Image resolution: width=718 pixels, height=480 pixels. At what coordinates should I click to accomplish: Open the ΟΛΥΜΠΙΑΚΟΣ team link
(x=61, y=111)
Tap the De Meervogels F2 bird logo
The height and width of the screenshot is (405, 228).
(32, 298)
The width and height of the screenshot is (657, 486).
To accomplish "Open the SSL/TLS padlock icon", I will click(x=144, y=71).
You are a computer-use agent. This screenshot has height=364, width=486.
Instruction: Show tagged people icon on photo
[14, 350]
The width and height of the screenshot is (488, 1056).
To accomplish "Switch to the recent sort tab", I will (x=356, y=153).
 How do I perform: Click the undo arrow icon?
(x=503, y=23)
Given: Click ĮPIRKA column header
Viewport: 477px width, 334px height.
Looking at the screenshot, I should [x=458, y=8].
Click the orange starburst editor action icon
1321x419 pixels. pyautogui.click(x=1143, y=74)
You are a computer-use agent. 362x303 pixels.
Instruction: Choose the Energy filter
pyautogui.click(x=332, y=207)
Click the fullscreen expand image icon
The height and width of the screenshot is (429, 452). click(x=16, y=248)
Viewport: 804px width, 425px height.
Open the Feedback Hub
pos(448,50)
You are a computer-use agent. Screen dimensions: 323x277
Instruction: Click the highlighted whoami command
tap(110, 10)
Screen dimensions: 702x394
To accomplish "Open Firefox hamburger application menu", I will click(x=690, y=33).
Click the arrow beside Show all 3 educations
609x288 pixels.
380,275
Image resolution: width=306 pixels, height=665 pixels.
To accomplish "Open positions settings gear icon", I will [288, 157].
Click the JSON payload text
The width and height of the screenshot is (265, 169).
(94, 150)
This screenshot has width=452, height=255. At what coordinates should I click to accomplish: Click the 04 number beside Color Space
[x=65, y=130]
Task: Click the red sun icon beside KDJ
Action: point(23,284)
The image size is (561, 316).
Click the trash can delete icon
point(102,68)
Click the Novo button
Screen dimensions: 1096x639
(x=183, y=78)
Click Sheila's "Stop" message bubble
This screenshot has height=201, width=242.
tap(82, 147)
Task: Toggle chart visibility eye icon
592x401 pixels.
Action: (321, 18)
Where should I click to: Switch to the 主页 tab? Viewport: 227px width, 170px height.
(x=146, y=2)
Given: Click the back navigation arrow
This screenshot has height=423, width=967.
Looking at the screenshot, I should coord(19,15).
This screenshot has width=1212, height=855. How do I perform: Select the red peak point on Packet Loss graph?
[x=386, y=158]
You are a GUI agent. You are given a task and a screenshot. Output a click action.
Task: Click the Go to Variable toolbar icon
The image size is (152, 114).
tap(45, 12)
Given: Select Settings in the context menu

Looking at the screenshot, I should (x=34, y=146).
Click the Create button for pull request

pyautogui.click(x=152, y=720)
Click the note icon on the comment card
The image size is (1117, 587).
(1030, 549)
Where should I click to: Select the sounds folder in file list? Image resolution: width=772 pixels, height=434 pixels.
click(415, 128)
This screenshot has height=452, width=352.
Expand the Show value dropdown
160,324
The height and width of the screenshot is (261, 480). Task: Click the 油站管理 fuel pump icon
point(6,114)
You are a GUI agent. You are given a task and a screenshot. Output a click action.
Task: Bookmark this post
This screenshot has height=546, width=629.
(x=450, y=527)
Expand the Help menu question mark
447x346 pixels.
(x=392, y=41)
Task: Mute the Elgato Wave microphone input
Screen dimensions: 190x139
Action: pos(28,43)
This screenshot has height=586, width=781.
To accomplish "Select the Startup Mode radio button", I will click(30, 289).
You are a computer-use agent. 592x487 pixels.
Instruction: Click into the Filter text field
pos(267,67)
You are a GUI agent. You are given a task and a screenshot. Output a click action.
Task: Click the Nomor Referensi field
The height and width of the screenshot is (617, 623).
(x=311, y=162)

:::::

* **Task instructions**
Where in the records does the word "agent" appear? Copy each line that holds it.

* **Output for this task**
You are a computer-use agent. This screenshot has height=364, width=486.
You are a computer-use agent. 362x303 pixels.
You are a computer-use agent. Screen dimensions: 323x277
You are a GUI agent. You are given a task and a screenshot. Output a click action.
You are a GUI agent. You are given a task and a screenshot. Output a click action.
You are a computer-use agent. 592x487 pixels.
You are a GUI agent. You are given a task and a screenshot. Output a click action.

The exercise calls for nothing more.